→ **MATERIAL FOR THIS TASK**:
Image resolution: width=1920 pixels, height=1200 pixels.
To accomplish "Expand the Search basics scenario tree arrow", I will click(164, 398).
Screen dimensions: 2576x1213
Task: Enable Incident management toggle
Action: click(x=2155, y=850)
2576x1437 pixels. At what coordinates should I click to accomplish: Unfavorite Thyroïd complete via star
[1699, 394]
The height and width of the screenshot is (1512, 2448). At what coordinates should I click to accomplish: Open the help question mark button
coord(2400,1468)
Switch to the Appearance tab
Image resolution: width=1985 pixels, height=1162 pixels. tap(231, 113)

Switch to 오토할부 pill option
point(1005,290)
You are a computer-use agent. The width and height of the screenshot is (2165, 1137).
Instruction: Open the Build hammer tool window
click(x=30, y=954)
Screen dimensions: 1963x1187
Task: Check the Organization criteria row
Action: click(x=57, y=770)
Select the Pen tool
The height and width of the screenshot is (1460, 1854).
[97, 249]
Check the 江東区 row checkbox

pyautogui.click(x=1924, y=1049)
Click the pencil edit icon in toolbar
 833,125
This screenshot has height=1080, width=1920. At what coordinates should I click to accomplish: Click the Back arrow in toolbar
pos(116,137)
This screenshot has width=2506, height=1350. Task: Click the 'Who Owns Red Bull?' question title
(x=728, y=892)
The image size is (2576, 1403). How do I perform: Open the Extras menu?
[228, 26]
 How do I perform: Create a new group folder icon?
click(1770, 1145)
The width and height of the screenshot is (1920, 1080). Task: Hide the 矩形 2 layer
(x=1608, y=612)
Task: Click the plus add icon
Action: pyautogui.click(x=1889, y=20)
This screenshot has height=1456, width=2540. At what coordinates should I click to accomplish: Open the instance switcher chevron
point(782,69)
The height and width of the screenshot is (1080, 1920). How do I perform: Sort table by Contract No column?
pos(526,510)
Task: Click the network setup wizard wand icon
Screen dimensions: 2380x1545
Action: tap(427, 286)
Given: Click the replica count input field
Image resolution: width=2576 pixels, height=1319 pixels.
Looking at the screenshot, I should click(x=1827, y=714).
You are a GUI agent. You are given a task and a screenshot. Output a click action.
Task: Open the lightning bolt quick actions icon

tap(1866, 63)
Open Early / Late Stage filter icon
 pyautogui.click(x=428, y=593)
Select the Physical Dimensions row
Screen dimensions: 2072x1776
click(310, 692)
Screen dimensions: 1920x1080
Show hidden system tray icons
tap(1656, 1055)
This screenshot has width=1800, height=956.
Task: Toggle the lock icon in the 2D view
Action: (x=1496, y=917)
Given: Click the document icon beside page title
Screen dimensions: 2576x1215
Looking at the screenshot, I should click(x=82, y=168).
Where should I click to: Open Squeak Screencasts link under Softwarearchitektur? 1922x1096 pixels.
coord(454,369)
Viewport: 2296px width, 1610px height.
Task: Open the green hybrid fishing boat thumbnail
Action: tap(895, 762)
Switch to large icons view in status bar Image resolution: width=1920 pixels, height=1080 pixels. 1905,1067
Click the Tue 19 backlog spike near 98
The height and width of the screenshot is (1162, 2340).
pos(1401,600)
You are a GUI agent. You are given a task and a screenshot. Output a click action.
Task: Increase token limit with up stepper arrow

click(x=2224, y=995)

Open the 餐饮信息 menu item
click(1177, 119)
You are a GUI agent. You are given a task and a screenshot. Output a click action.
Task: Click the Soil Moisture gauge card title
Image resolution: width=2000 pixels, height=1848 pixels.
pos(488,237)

→ **WORK TO COMPLETE**:
Set down every record once more, exactly as written.

→ **REPLY**:
Image resolution: width=1920 pixels, height=1200 pixels.
To accomplish "Expand the Search basics scenario tree arrow", I will click(164, 398).
Screen dimensions: 2576x1213
Task: Enable Incident management toggle
Action: click(x=2155, y=850)
2576x1437 pixels. At what coordinates should I click to accomplish: Unfavorite Thyroïd complete via star
[1699, 394]
The height and width of the screenshot is (1512, 2448). At what coordinates should I click to accomplish: Open the help question mark button
coord(2400,1468)
Switch to the Appearance tab
Image resolution: width=1985 pixels, height=1162 pixels. tap(231, 113)

Switch to 오토할부 pill option
point(1005,290)
You are a computer-use agent. The width and height of the screenshot is (2165, 1137).
Instruction: Open the Build hammer tool window
click(x=30, y=954)
Screen dimensions: 1963x1187
Task: Check the Organization criteria row
Action: click(x=57, y=770)
Select the Pen tool
The height and width of the screenshot is (1460, 1854).
[97, 249]
Check the 江東区 row checkbox

pyautogui.click(x=1924, y=1049)
Click the pencil edit icon in toolbar
 833,125
This screenshot has height=1080, width=1920. At what coordinates should I click to accomplish: Click the Back arrow in toolbar
pos(116,137)
This screenshot has width=2506, height=1350. Task: Click the 'Who Owns Red Bull?' question title
(x=728, y=892)
The image size is (2576, 1403). How do I perform: Open the Extras menu?
[228, 26]
 How do I perform: Create a new group folder icon?
click(1770, 1145)
The width and height of the screenshot is (1920, 1080). Task: Hide the 矩形 2 layer
(x=1608, y=612)
Task: Click the plus add icon
Action: pyautogui.click(x=1889, y=20)
This screenshot has height=1456, width=2540. At what coordinates should I click to accomplish: Open the instance switcher chevron
point(782,69)
The height and width of the screenshot is (1080, 1920). How do I perform: Sort table by Contract No column?
pos(526,510)
Task: Click the network setup wizard wand icon
Screen dimensions: 2380x1545
Action: tap(427, 286)
Given: Click the replica count input field
Image resolution: width=2576 pixels, height=1319 pixels.
Looking at the screenshot, I should click(x=1827, y=714).
You are a GUI agent. You are given a task and a screenshot. Output a click action.
Task: Open the lightning bolt quick actions icon

tap(1866, 63)
Open Early / Late Stage filter icon
 pyautogui.click(x=428, y=593)
Select the Physical Dimensions row
Screen dimensions: 2072x1776
click(310, 692)
Screen dimensions: 1920x1080
Show hidden system tray icons
tap(1656, 1055)
This screenshot has width=1800, height=956.
Task: Toggle the lock icon in the 2D view
Action: (x=1496, y=917)
Given: Click the document icon beside page title
Screen dimensions: 2576x1215
Looking at the screenshot, I should click(x=82, y=168).
Where should I click to: Open Squeak Screencasts link under Softwarearchitektur? 1922x1096 pixels.
coord(454,369)
Viewport: 2296px width, 1610px height.
Task: Open the green hybrid fishing boat thumbnail
Action: tap(895, 762)
Switch to large icons view in status bar Image resolution: width=1920 pixels, height=1080 pixels. 1905,1067
Click the Tue 19 backlog spike near 98
The height and width of the screenshot is (1162, 2340).
pos(1401,600)
You are a GUI agent. You are given a task and a screenshot. Output a click action.
Task: Increase token limit with up stepper arrow

click(x=2224, y=995)

Open the 餐饮信息 menu item
click(1177, 119)
You are a GUI agent. You are given a task and a screenshot. Output a click action.
Task: Click the Soil Moisture gauge card title
Image resolution: width=2000 pixels, height=1848 pixels.
pos(488,237)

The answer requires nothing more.